Please extract each line below that contains the string "height".

## RECORDS SUPPLIED:
━━━━━━

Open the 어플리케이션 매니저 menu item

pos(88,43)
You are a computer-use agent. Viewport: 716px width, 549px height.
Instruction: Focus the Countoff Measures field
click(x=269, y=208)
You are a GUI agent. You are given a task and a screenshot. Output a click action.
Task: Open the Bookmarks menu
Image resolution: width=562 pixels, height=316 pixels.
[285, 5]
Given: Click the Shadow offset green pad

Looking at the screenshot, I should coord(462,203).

━━━━━━

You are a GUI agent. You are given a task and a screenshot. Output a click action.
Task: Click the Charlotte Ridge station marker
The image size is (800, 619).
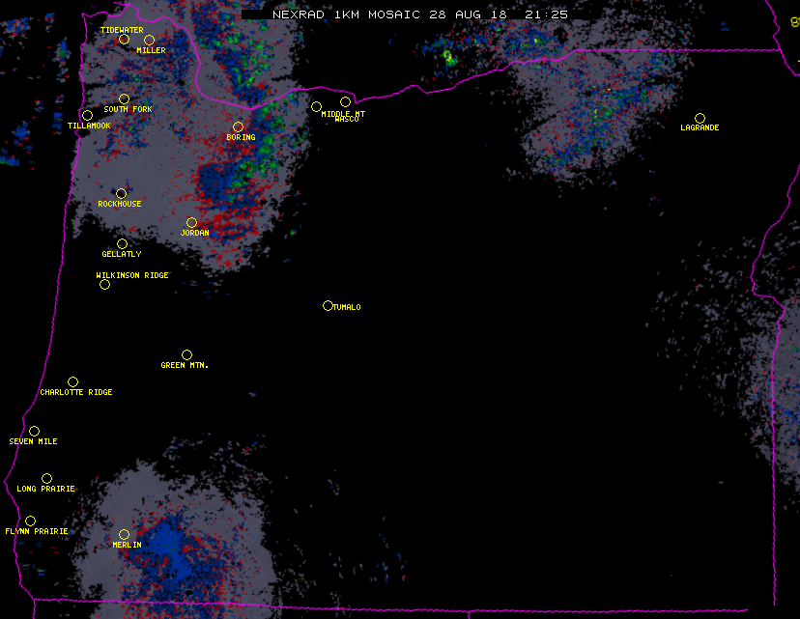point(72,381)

━━━━━━

## REPLY TO THE TASK:
You are a computer-use agent. Viewport: 716px width, 549px height.
Image resolution: width=562 pixels, height=316 pixels.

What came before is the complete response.